++++ Selected text ++++

[04/10] swiotlb: Use free_decrypted_pages()

Message ID 20231017202505.340906-5-rick.p.edgecombe@intel.com
State New
Headers
Series Handle set_memory_XXcrypted() errors |

Commit Message

Edgecombe, Rick P Oct. 17, 2023, 8:24 p.m. UTC
  On TDX it is possible for the untrusted host to cause
set_memory_encrypted() or set_memory_decrypted() to fail such that an
error is returned and the resulting memory is shared. Callers need to take
care to handle these errors to avoid returning decrypted (shared) memory to
the page allocator, which could lead to functional or security issues.

Swiotlb could free decrypted/shared pages if set_memory_decrypted() fails.
Use the recently added free_decrypted_pages() to avoid this.

In swiotlb_exit(), check for set_memory_encrypted() errors manually,
because the pages are not nessarily going to the page allocator.

Cc: Christoph Hellwig <hch@lst.de>
Cc: Marek Szyprowski <m.szyprowski@samsung.com>
Cc: Robin Murphy <robin.murphy@arm.com>
Cc: iommu@lists.linux.dev
Signed-off-by: Rick Edgecombe <rick.p.edgecombe@intel.com>
---
 kernel/dma/swiotlb.c | 11 +++++++----
 1 file changed, 7 insertions(+), 4 deletions(-)
  

Comments

Christoph Hellwig Oct. 18, 2023, 4:43 a.m. UTC | #1
On Tue, Oct 17, 2023 at 01:24:59PM -0700, Rick Edgecombe wrote:
> On TDX it is possible for the untrusted host to cause
> set_memory_encrypted() or set_memory_decrypted() to fail such that an
> error is returned and the resulting memory is shared. Callers need to take
> care to handle these errors to avoid returning decrypted (shared) memory to
> the page allocator, which could lead to functional or security issues.
> 
> Swiotlb could free decrypted/shared pages if set_memory_decrypted() fails.
> Use the recently added free_decrypted_pages() to avoid this.
> 
> In swiotlb_exit(), check for set_memory_encrypted() errors manually,
> because the pages are not nessarily going to the page allocator.

++++

- **Problem to solve**:
Please reproduce, word for word, the portion of the swiotlb patch thread above that opens with the words containing "Cc: Christoph Hellwig" and closes with "insertions(+), 4 deletions(-)".

++++ Recorded information ++++

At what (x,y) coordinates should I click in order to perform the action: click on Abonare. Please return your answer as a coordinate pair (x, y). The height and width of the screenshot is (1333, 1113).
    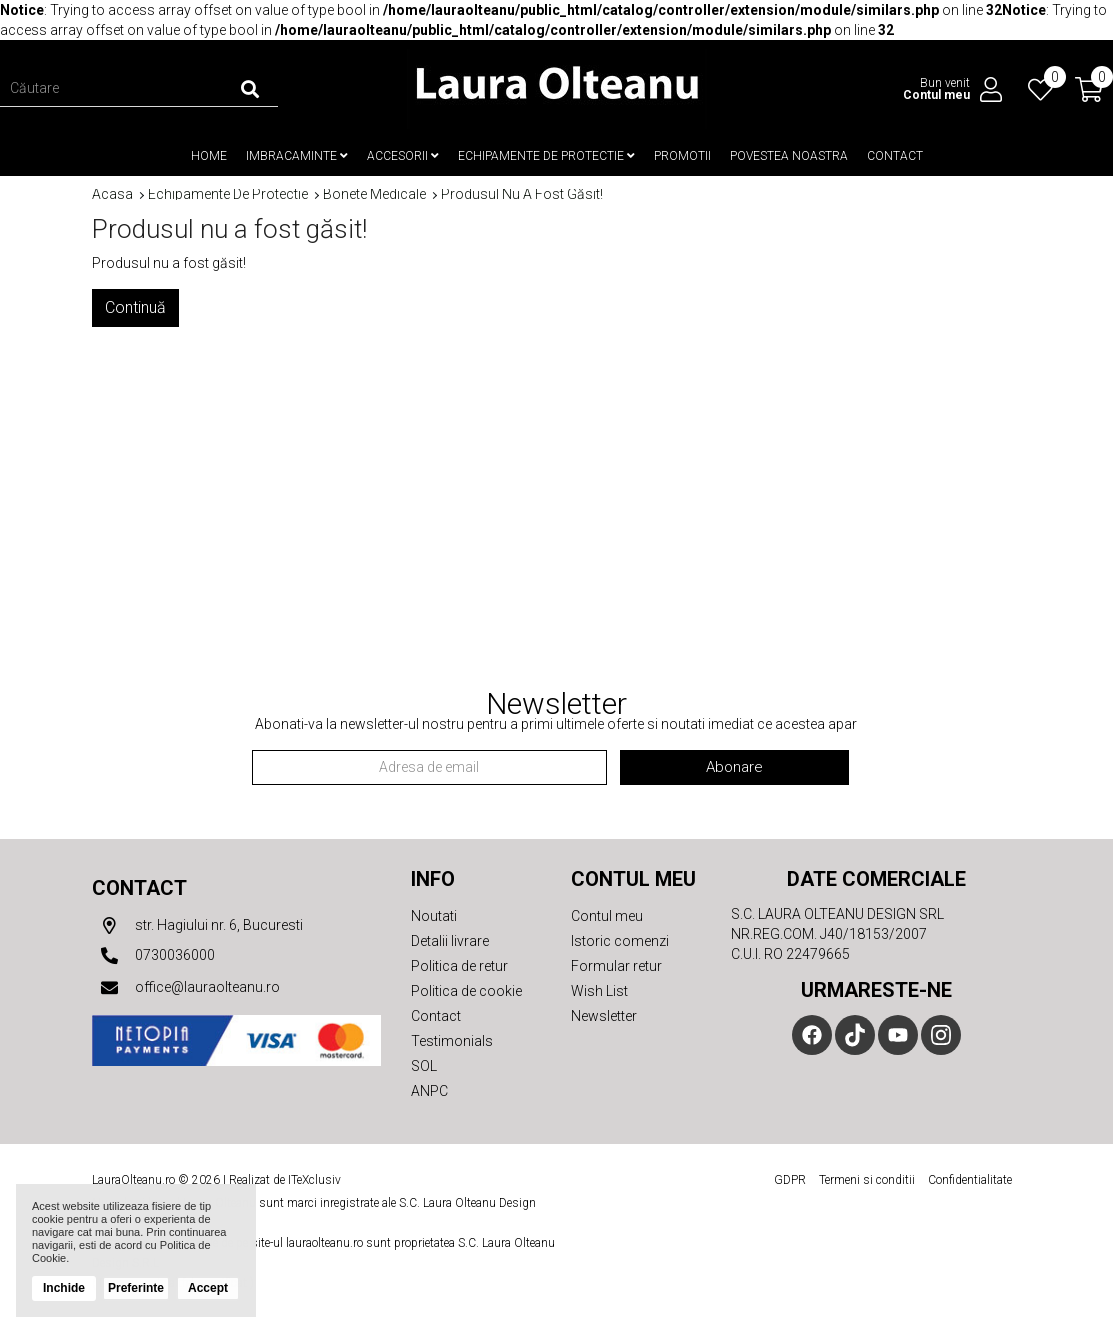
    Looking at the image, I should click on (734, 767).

++++
++++ Recorded information ++++

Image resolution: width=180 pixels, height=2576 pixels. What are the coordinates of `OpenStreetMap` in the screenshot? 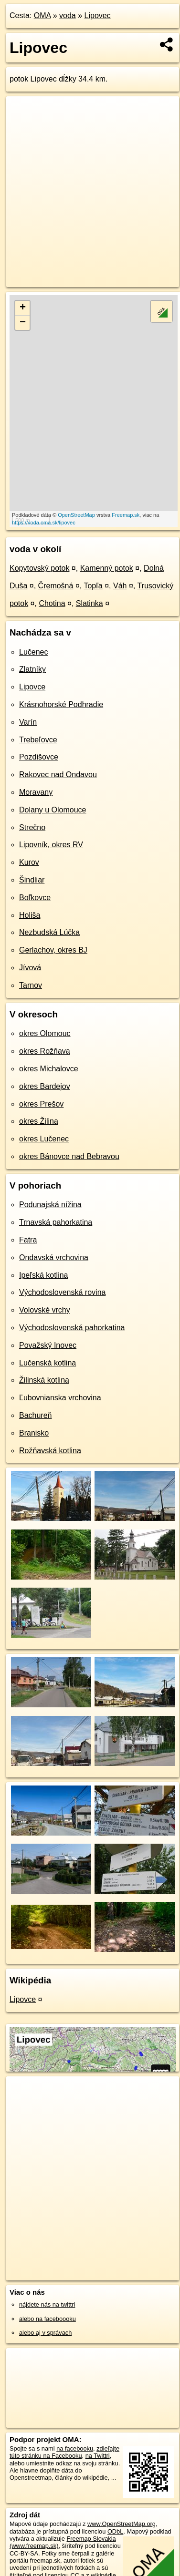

++++
++++ Recorded information ++++

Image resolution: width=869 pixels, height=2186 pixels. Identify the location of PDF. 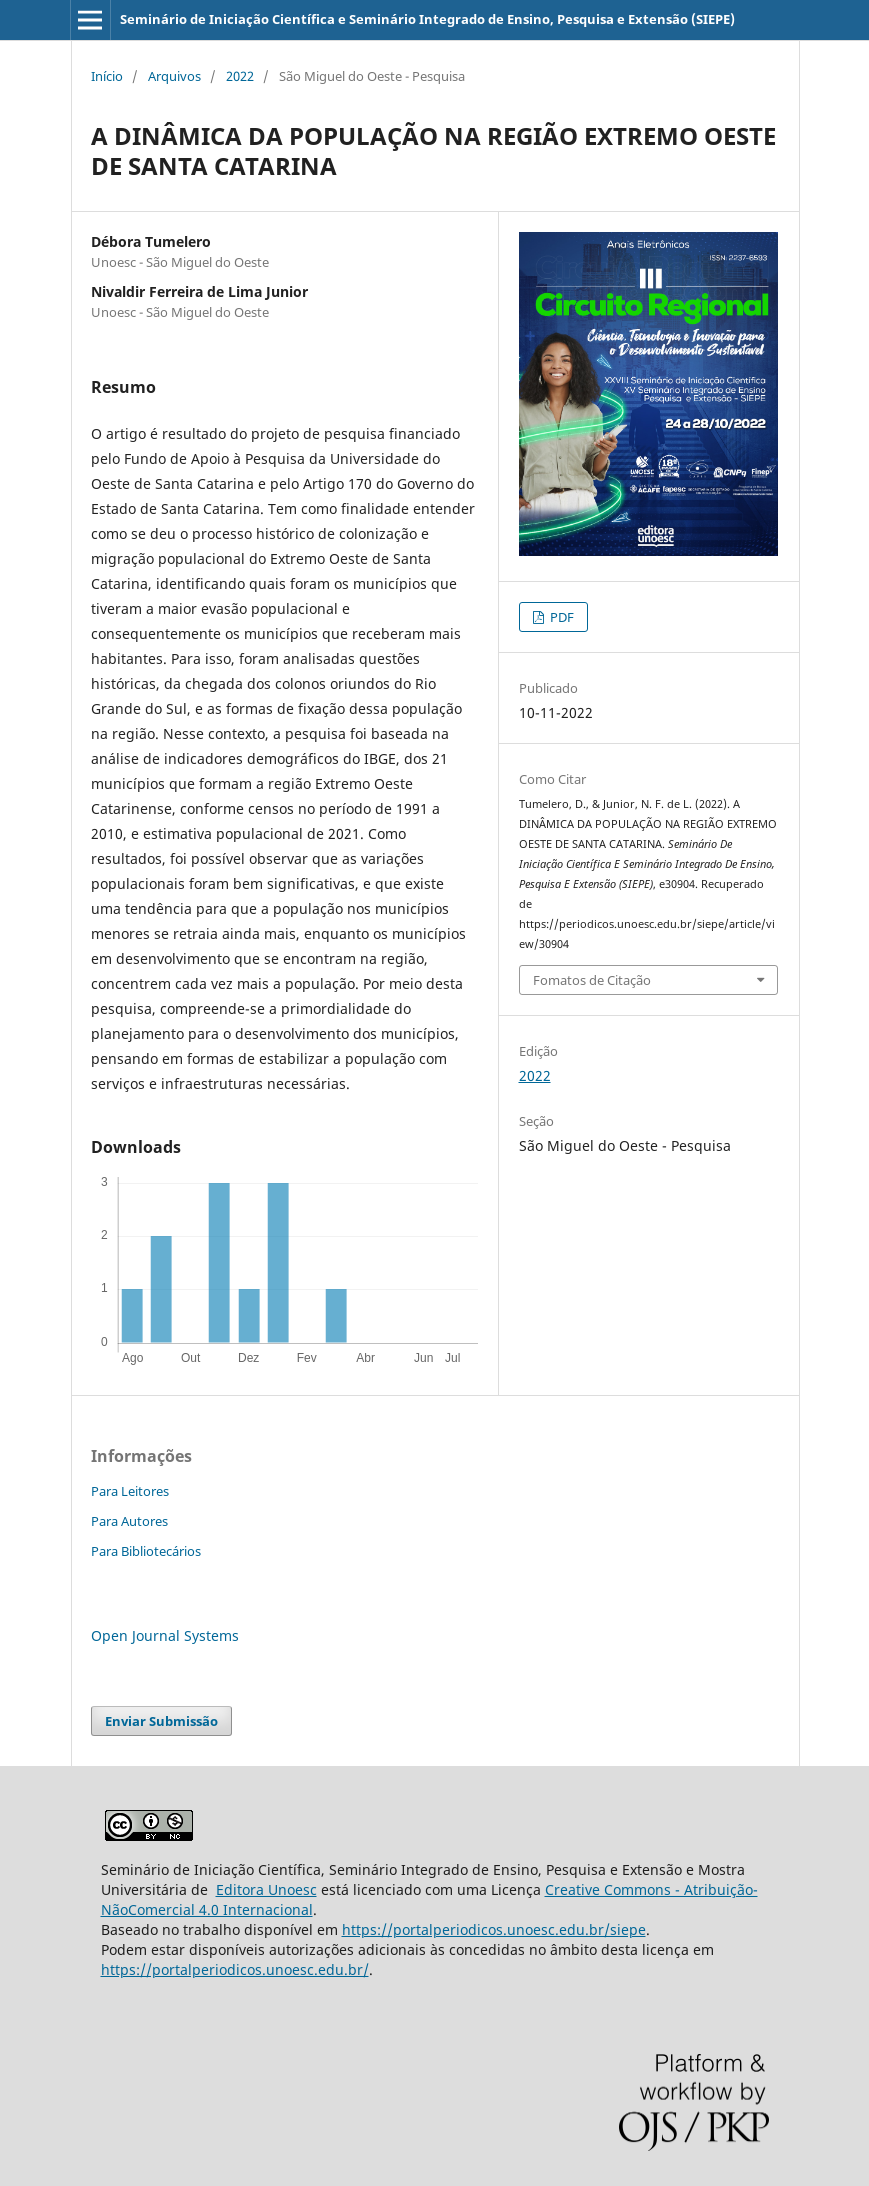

++++

- **Answer**:
Cc: Christoph Hellwig <hch@lst.de>
Cc: Marek Szyprowski <m.szyprowski@samsung.com>
Cc: Robin Murphy <robin.murphy@arm.com>
Cc: iommu@lists.linux.dev
Signed-off-by: Rick Edgecombe <rick.p.edgecombe@intel.com>
---
 kernel/dma/swiotlb.c | 11 +++++++----
 1 file changed, 7 insertions(+), 4 deletions(-)